Моя трудовая деятельность началась в 1953 году. Помните такого Берию? Тот, который «вышел из доверия». Он тогда всех «тюремщиков» выпустил из-за решетки. Не знаю, сколько точно, но многие в Череповец приехали. Работали тут на стройках, в доках. Опасно было в городе. Я тоже попал под таких уркаганов.
Я с малых лет с деревом любил возиться, поделки разные делать. Когда пацаном был, ходил в Дом пионеров заниматься резьбой по дереву. Наш кружок вел дядя Леша, хороший мужик, многому научил меня. У него на войне нос оторвало, в больнице «наварили», стал как картошина. Мы скульптуры из бревен делали, мои модели в Вологду на выставку отправляли.
Короче говоря, как вошел в возраст, пошел в столяры. Сначала меня на пилораму бросили, доски пилить.

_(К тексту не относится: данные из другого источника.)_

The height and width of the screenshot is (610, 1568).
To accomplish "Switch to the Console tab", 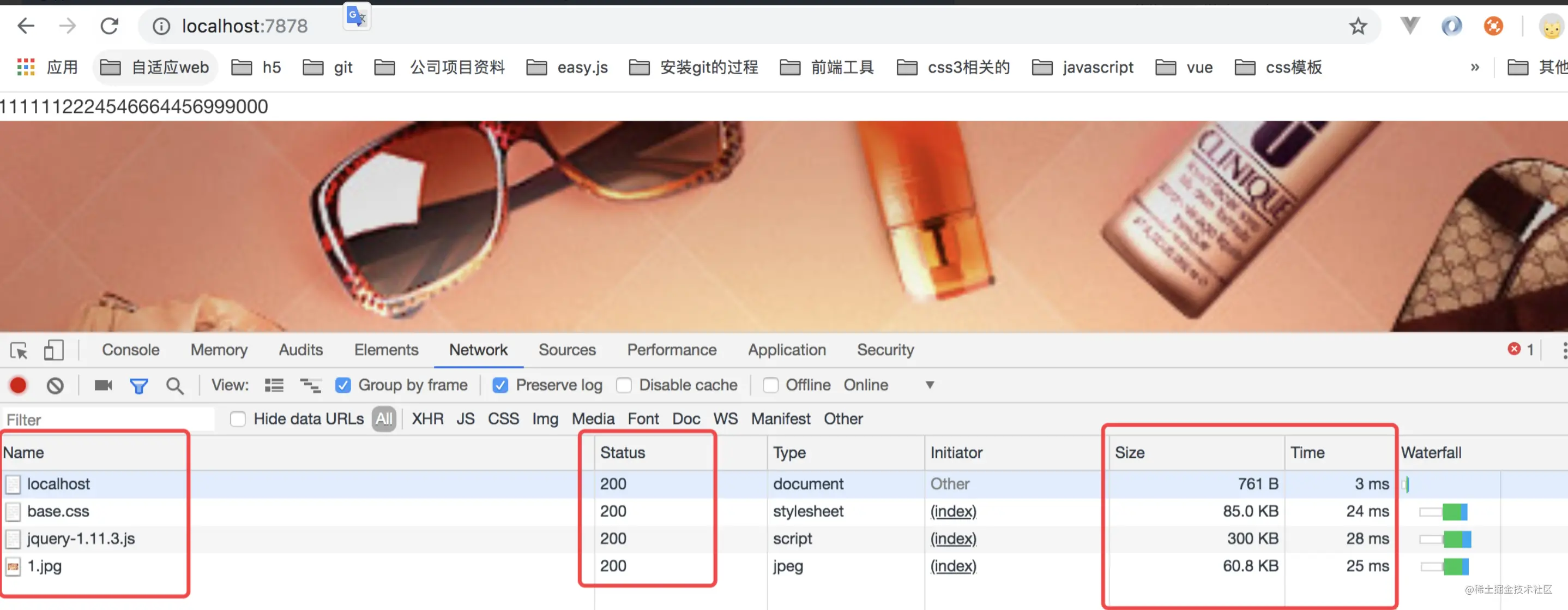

И там привязались ко мне «тюремщики» — отдавай зарплату, а то убьем. А я чего, зеленый пацан, 16 — 17 лет. Отца моего на войне убило, заступиться некому. Отдавал им деньги, с трудом что-то для матери утаивал. Жаловаться боялся: убьют, и все, люди лихие. Один там ухарь самый отчаянный меня все по голове бил, у меня до сих пор головные боли, таблетками спасаюсь. Из-за него я перешел на мебельную фабрику, там мужики честные, работящие.
Десять лет на мебельной фабрике работал, потом еще десять — на спичечной фабрике. А потом жена меня перетянула к себе в трамвайный парк плотником-стекольщиком. Двадцать лет стекла в трамваях вставлял. Их все время били, каждый день. Не пассажиры, нет. Трамваи-то на улице стояли, хулиганы какие-то через забор камнями кидались. Сбоку еще можно поставить, а с лобовыми стеклами как мучились — там ухватиться не за что.
Сейчас на пенсии давно. Я вот дачей все занимался, но в этом году пришлось забросить, здоровье уже не то. Вы обращайтесь, если нужно что-то узнать про старый Череповец, я здесь каждый камушек знаю.